_Short task_:
Pick out every line in the records that contains the word "perform". Case counts.

-- begin Record extracts --

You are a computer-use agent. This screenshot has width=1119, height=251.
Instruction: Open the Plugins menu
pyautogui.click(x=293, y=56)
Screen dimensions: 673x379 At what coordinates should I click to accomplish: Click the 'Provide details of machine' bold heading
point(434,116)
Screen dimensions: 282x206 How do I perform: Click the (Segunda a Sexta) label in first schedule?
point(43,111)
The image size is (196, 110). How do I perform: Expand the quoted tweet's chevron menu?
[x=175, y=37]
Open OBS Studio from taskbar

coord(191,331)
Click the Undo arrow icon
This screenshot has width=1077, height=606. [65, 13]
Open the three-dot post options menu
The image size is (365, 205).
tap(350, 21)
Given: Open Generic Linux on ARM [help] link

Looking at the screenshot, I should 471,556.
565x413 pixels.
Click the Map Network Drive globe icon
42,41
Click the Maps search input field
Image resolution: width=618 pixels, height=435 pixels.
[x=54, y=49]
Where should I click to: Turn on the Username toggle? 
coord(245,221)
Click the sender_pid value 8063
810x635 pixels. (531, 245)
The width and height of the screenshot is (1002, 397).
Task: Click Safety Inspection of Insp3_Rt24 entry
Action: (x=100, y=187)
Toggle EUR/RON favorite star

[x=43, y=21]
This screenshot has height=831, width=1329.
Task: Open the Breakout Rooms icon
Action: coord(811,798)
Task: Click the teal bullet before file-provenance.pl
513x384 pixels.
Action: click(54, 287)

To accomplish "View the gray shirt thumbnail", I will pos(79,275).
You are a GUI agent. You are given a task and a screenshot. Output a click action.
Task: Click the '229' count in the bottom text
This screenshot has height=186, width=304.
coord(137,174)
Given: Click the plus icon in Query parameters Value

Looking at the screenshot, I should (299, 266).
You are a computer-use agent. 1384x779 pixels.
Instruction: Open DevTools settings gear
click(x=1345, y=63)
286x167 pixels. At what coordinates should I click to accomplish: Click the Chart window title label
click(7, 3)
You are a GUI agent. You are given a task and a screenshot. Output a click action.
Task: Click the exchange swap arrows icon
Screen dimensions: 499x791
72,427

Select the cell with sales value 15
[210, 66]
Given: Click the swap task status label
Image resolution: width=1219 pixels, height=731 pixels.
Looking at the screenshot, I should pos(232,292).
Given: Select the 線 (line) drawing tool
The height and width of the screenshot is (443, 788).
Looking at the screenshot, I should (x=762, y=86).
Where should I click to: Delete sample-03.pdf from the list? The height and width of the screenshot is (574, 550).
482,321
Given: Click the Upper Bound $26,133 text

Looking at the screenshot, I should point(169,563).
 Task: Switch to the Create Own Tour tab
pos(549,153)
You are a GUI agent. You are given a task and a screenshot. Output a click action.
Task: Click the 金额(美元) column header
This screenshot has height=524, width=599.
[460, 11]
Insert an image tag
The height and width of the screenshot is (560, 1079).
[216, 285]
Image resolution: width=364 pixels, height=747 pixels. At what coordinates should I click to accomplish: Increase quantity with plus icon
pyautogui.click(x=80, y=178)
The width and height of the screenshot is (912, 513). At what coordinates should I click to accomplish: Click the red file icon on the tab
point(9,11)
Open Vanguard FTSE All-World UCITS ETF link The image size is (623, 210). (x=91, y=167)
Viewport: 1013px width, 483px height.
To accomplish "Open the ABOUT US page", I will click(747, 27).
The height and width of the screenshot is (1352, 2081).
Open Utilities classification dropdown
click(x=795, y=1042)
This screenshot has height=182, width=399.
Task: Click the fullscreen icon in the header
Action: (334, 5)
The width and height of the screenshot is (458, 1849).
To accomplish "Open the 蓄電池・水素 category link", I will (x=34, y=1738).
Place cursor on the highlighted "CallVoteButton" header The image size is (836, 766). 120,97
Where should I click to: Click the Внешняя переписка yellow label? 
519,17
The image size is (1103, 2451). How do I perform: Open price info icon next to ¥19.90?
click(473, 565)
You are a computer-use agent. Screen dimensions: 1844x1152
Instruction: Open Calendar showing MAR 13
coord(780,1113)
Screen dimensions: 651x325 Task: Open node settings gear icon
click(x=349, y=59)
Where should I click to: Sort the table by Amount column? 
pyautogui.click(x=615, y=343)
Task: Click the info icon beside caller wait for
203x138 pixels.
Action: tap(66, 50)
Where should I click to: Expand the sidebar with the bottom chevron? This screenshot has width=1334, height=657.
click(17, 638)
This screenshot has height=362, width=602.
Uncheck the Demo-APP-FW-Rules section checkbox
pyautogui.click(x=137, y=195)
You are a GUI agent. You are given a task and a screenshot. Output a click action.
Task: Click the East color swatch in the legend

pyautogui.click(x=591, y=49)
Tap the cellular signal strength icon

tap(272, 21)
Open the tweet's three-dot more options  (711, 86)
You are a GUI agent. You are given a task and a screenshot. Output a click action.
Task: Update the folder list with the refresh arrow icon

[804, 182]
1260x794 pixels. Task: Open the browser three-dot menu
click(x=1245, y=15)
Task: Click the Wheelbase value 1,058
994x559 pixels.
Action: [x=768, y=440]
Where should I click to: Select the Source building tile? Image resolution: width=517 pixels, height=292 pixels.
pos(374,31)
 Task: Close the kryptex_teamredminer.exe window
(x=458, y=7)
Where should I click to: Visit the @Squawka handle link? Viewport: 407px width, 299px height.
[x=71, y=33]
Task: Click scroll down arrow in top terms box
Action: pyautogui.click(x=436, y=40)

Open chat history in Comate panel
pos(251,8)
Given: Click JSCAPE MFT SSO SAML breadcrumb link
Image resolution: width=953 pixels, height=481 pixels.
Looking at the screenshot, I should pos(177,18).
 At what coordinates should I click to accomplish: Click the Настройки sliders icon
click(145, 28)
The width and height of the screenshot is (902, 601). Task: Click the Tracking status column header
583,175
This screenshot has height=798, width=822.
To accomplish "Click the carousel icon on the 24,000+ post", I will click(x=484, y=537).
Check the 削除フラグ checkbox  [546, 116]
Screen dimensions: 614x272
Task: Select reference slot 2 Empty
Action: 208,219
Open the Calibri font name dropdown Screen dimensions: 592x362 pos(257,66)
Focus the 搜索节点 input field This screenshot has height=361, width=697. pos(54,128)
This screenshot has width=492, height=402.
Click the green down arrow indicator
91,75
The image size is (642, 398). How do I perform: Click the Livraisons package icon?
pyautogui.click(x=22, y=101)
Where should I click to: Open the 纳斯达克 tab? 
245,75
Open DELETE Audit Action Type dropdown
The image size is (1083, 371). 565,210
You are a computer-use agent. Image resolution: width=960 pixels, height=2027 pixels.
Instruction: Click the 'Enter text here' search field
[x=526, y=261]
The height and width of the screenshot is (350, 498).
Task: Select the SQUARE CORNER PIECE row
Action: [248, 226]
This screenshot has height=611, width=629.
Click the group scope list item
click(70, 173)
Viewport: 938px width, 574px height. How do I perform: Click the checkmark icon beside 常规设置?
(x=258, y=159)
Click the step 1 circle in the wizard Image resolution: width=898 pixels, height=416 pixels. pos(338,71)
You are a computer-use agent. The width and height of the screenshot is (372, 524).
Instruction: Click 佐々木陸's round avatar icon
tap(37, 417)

-- end Record extracts --

_Solution_:
Screen dimensions: 282x206 How do I perform: Click the (Segunda a Sexta) label in first schedule?
The image size is (196, 110). How do I perform: Expand the quoted tweet's chevron menu?
The image size is (1103, 2451). How do I perform: Open price info icon next to ¥19.90?
The image size is (642, 398). How do I perform: Click the Livraisons package icon?
Viewport: 938px width, 574px height. How do I perform: Click the checkmark icon beside 常规设置?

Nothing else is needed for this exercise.